>> BEGIN TEXT PROVIDED

JSON support in IBM Db2 for i

IBM® Db2® for i has been adding SQL support for JSON since October 2015. The support is largely completed for those using IBM i 7.2 or later versions, if the latest Db2 PTF Group is installed. To use JSON with SQL, clients need to confirm that they are at IBM i 7.2 or later and have installed the latest Db2 PTF Group.

The following figure gives an overview of JSON support in Db2 for i.

Figure 11: JSON support in Db2 for i – JSON functions and predicates
JSON support in Db2 for i – JSON functions and predicates

Sample data

To keep it simple, we will generate JSON data based on a few very basic tables and views. The first one is a table named LOBSTAFF which includes the employee number and address data for six employees.

The following figure shows the content of the LOBSTAFF table.

>> END TEXT PROVIDED

(STATED EXERCISE 1): According to the text on JSON support in Db2 for i, since when has Db2 for i been adding SQL support for JSON?
(STATED EXERCISE 2): Write the next few sentences of the text on JSON support in Db2 for i, picking up after its final sentence.
The data that comes next is separate material and is not part of the Db2 for i JSON text.

>> BEGIN DATA SHOWN

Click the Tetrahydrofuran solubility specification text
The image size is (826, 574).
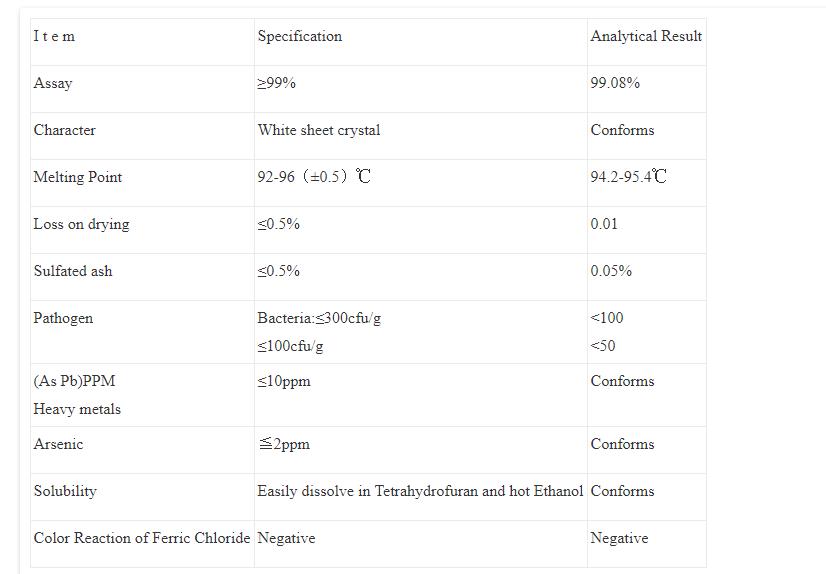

>> END DATA SHOWN

(RESPONSE 1): Since October 2015.

(RESPONSE 2):
Figure 12: LOBSTAFF table – sample data
LOBSTAFF table – sample data

The second one, SALESV05 is a view based on a sales table, but accumulates the sales per customer and sales year. The sales per customer and year are split over 12 columns representing the month in which the sales occurred.

Figure 13: SALESV05 – Yearly sales per customer
SALESV05 – Yearly sales per customer

The SALESV06 view matches the SALESV05 view, except in months with no sales, a NULL value is returned.

Figure 14: SALESV06 – Yearly sales per customer with NULL values
SALESV06 – Yearly sales per customer with NULL values

JSON_OBJECT – Generating objects

With the JSON_OBJECT function (nested) JSON objects can be generated. The key:value pairs are automatically embedded in curly brackets ( {} ) and key and value are separated by a colon ( : ).

The key value itself is directly converted into a string, that is, surrounded with double quotes and the special characters (double quotes and backslashes) if included are escaped.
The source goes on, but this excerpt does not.